Written task A: From the passage on Raga Bageshri, write out the portion starting with "Raga Bageshri or" and going on through "be much older.".
Written task B: In the passage on Raga Bageshri, what emotion is the raga meant to depict?

Bageshri
- Thaat: Kafi
- Type: Audav Shadav/ Audav-Sampurna / Shadav sampurna Or sampurna sampurna
- Time of day: 2nd Prahar of the Night (9PM to 12AM)
- Arohana: S g m D n S'
- Avarohana: S'n D m g R S Or S' n D m P D g m g R S Or S' n D,P D n D m g, R G m g R S
- Pakad: D n s, m, m P D, m g R S
- Vadi: Ma
- Samavadi: Sa
- Synonym: Vagishvari
- Similar: Rageshri

= Bageshri =

Janya raga of Carnatic music

Bageshri

Raga Bageshri or Bageshree is a Hindustani raga. It is meant to depict the emotion of waiting for reunion with one's lover. Being a very melodic raga it has gained popularity over the centuries. Like all ragas, Raga Bageshri traces its origins to the Samaveda, a sacred Hindu text with roots that likely date back to around 1500 BCE, though its oral tradition could be much older.

Raga Bageshri is a night time raga (madhya raatri Ragsamaya), written in Kaafi thaat, Ma Vadi, Sa Samvadi, 5/7 Jati, Hasya Rasa (associated with joyful, the comic, and happy emotions).

In modern days, people like the popular Hindi music director C.Ramchandra favour composing songs in Bageshri, as he found it simple. In a 1978 interview at BBC studios with Mahendra Kaul, he explained this, while playing songs like (Radha na bole – Azad, 1955) that were set to Bageshri.

== Theory ==
The theoretical aspects of Bageshri are as follows:

=== Scale ===
Arohana : S g m D n S'
Avarohana : S' n D m P D g m g R S

=== Vadi & Samavadi ===
Vadi : Madhyam (Ma)

Excerpt from a dataset:
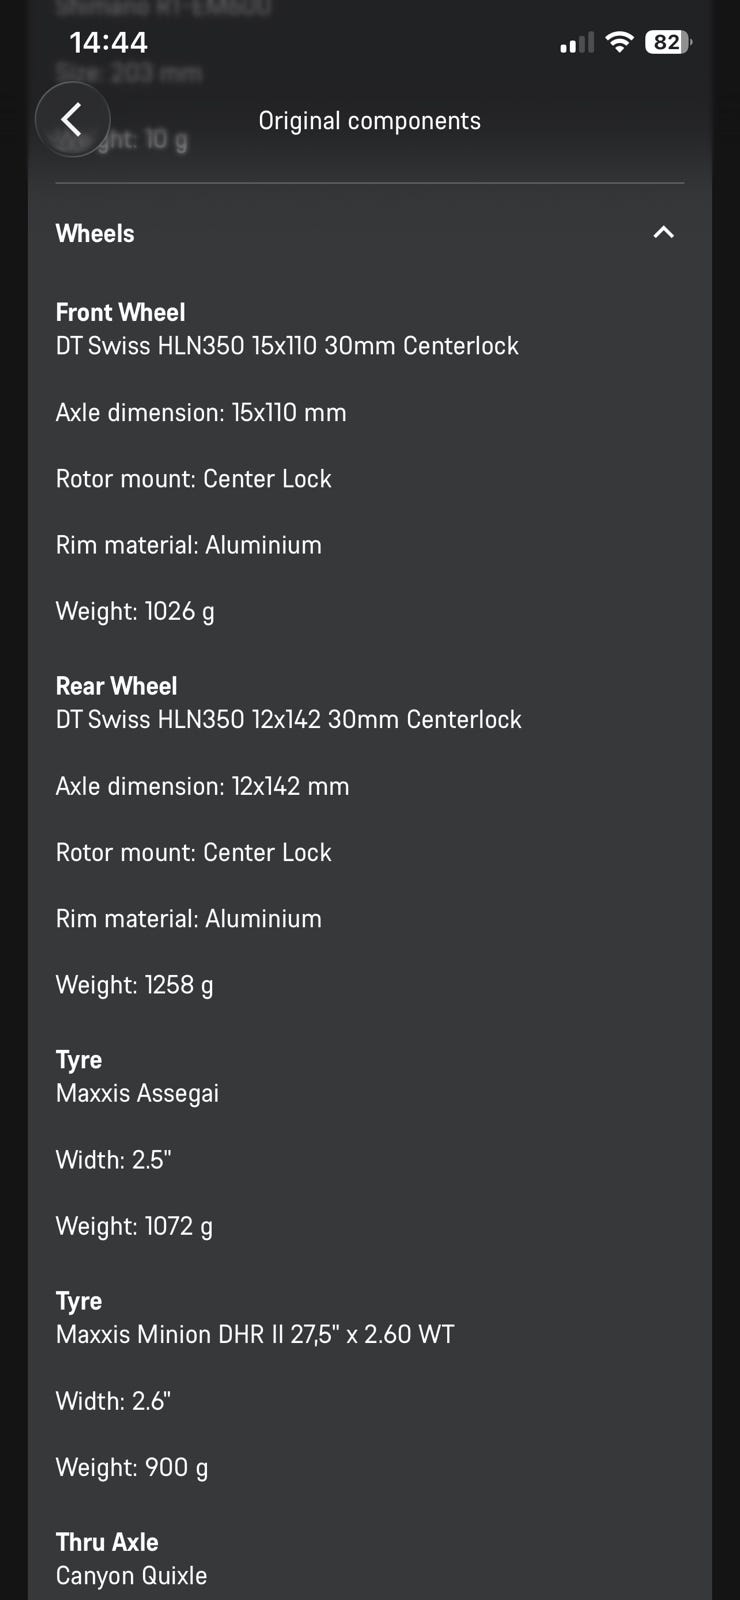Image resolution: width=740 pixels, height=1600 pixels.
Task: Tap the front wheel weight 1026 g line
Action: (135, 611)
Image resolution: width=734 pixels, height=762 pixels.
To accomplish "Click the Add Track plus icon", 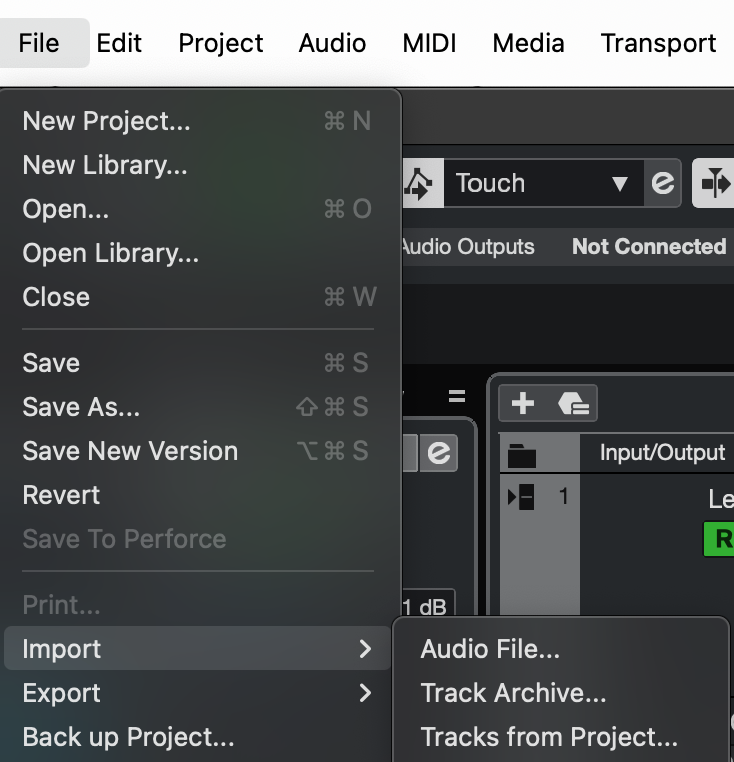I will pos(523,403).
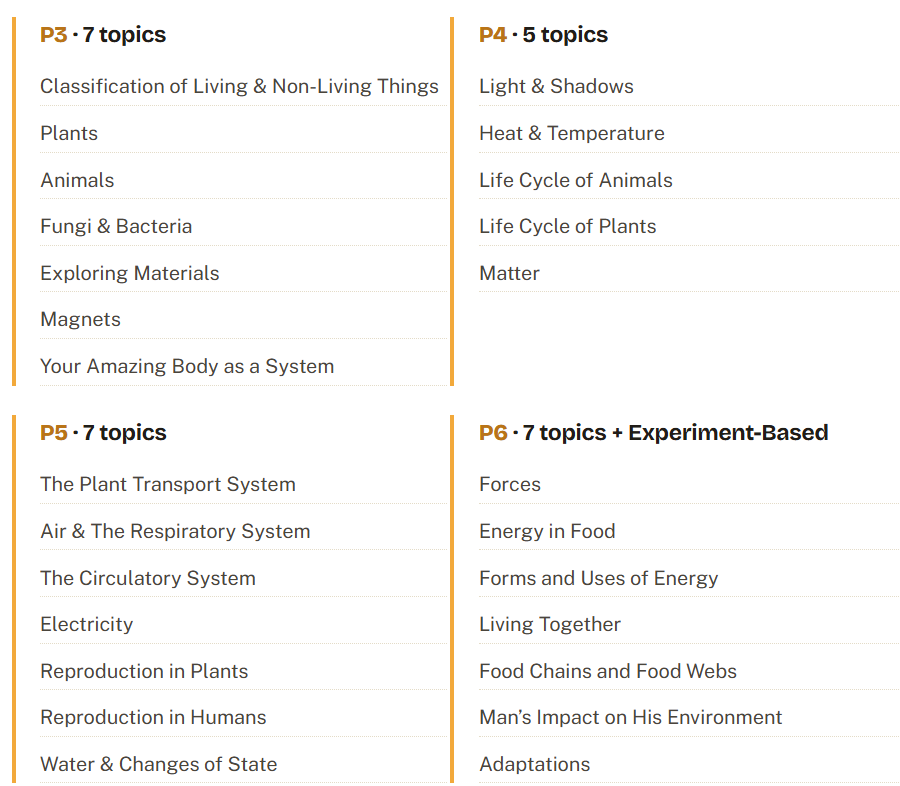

Written reply A:
Raga Bageshri or Bageshree is a Hindustani raga. It is meant to depict the emotion of waiting for reunion with one's lover. Being a very melodic raga it has gained popularity over the centuries. Like all ragas, Raga Bageshri traces its origins to the Samaveda, a sacred Hindu text with roots that likely date back to around 1500 BCE, though its oral tradition could be much older.

Written reply B: The raga is meant to depict the emotion of waiting for reunion with one's lover.